Anti-neuropathic pain activity of Ajugarin-I via activation of Nrf2 signaling and inhibition of TRPV1/TRPM8 nociceptors in STZ-induced diabetic neuropathy

This study aimed to investigate the anti-neuropathic pain activity and its underlying molecular mechanism of Ajugarin-I (Aju-I) in a rat model of diabetic neumpathic pain. The rats were given a single injection of 60 mg/kg of streptozotocin (STZ) intraperitoneally (i.p.) to induce diabetic neuropathic pain. After two weeks, rats were given Aju-I (1 and 5 mg/kg/day) i.p. for four consecutive weeks.

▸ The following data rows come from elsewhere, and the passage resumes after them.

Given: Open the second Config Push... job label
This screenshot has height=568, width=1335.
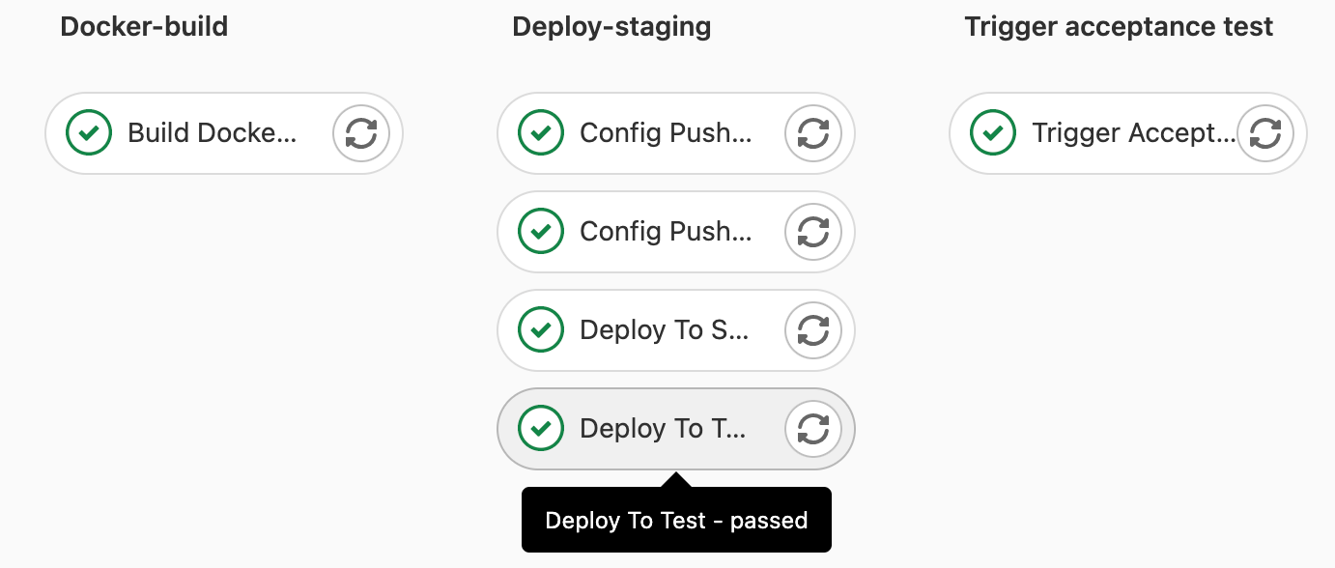Looking at the screenshot, I should tap(666, 232).
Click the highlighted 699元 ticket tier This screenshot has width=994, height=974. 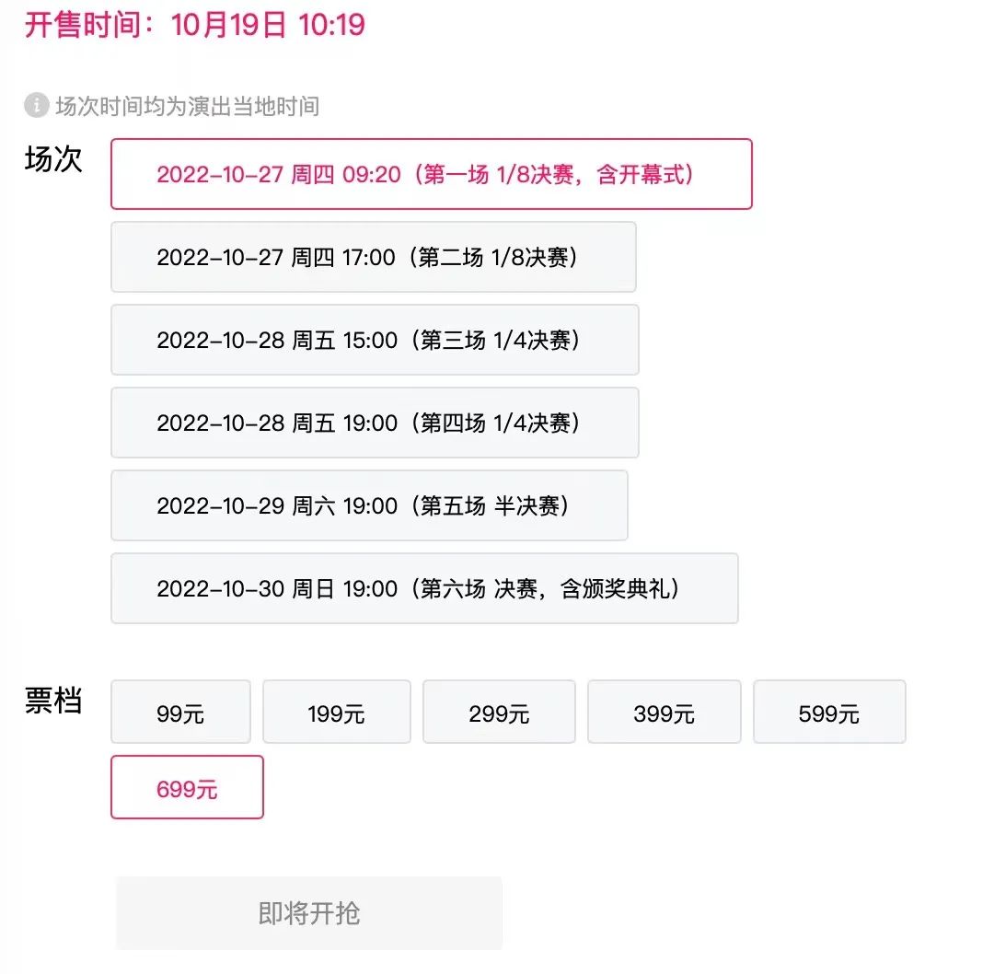[x=187, y=788]
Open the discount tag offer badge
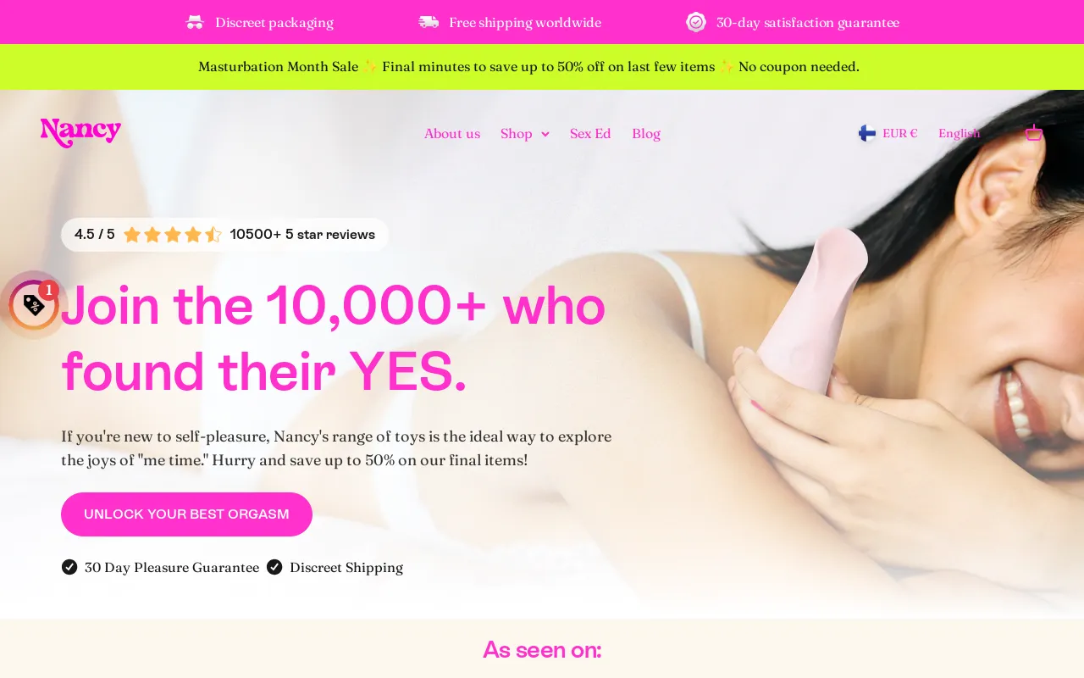 coord(34,304)
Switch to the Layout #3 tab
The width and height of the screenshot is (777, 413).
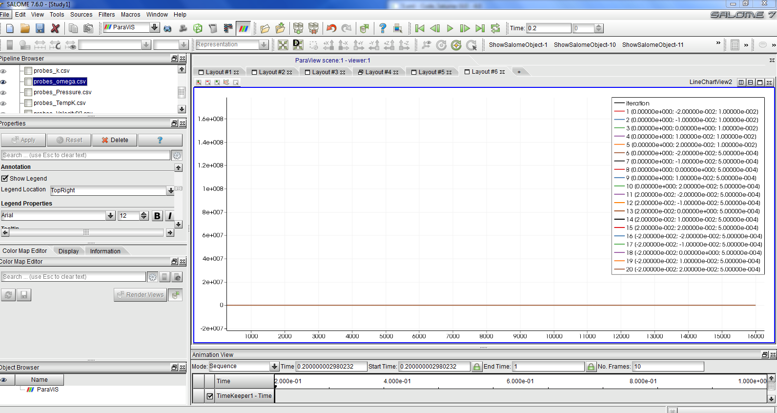tap(325, 72)
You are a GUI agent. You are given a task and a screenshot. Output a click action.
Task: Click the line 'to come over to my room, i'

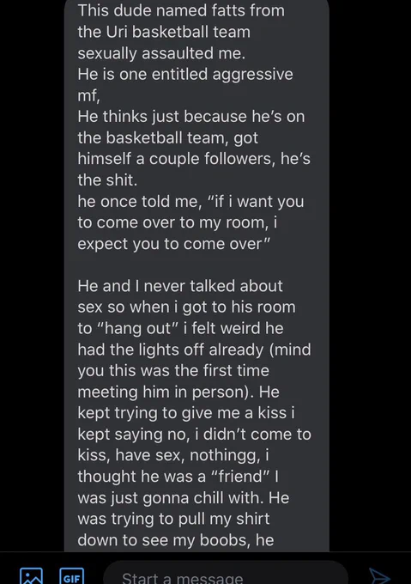coord(178,222)
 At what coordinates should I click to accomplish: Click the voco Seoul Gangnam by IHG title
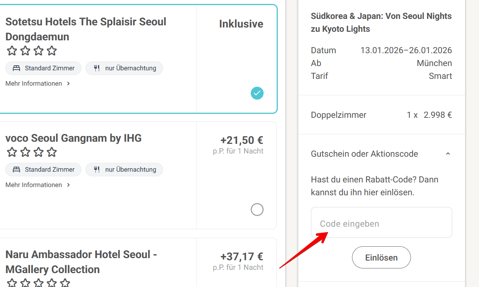[73, 138]
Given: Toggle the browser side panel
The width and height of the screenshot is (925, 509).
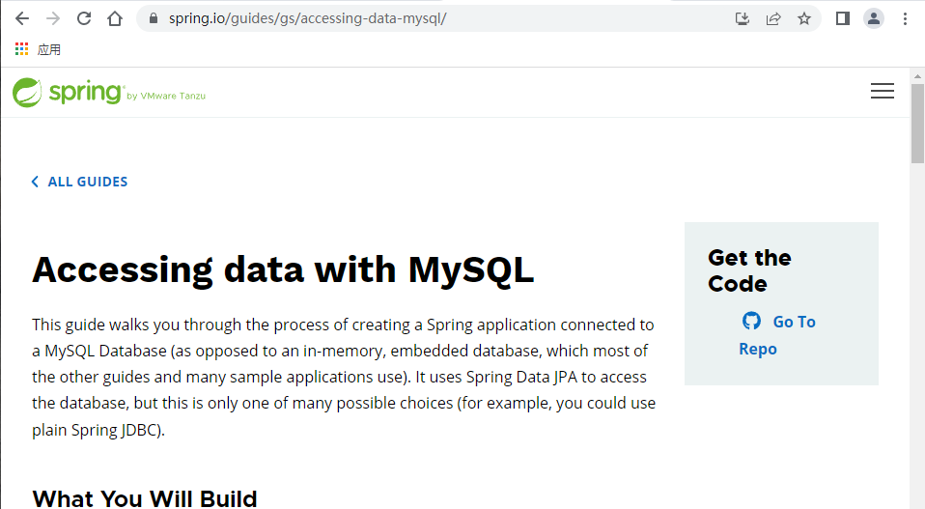Looking at the screenshot, I should (x=842, y=18).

The results demonstrated that in diabetic rats, treatment with Aju-I decreased STZ-induced hyperglycemia. It reduced the pain hypersensitivity (mechanical, thermal, and cold nociception) caused by STZ. It effectively restored STZ-associated pathological changes in the pancreas. In the sciatic nerve and spinal cord, it attenuated STZ-associated histopathological alterations and DNA damage. It suppressed oxidative stress by increasing the expression of nuclear factor-erythroid factor 2-related factor 2 (Nrf2), thioredoxin (Trx), and heme oxygenase (HO-1), but decreasing the immunoreactivity of Kelch-like ECH-associated protein 1 (Keap1). Additionally, TRPV1 (transient receptor potential vanilloid 1) and TRPM8 (transient receptor potential melastatin 8) expression levels were considerably reduced by Aju-I treatment. It enhanced antioxidant levels and suppressed inflammatory cytokines production. Taken together, this research suggests that Aju-I treatment reduces pain behaviors in the STZ model of diabetic neuropathy via modulating Nrf2/Keap-1/HO-1 signaling and TRPV1/TRPM8 nociceptors.

Automated summary

This study investigated the anti-neuropathic pain activity of Ajugarin-I in a rat model of diabetic neuropathic pain. The results showed that Ajugarin-I reduced pain hypersensitivity, restored pathological changes, suppressed oxidative stress and inflammation, and modulated Nrf2/Keap-1/HO-1 signaling and TRPV1/TRPM8 nociceptors.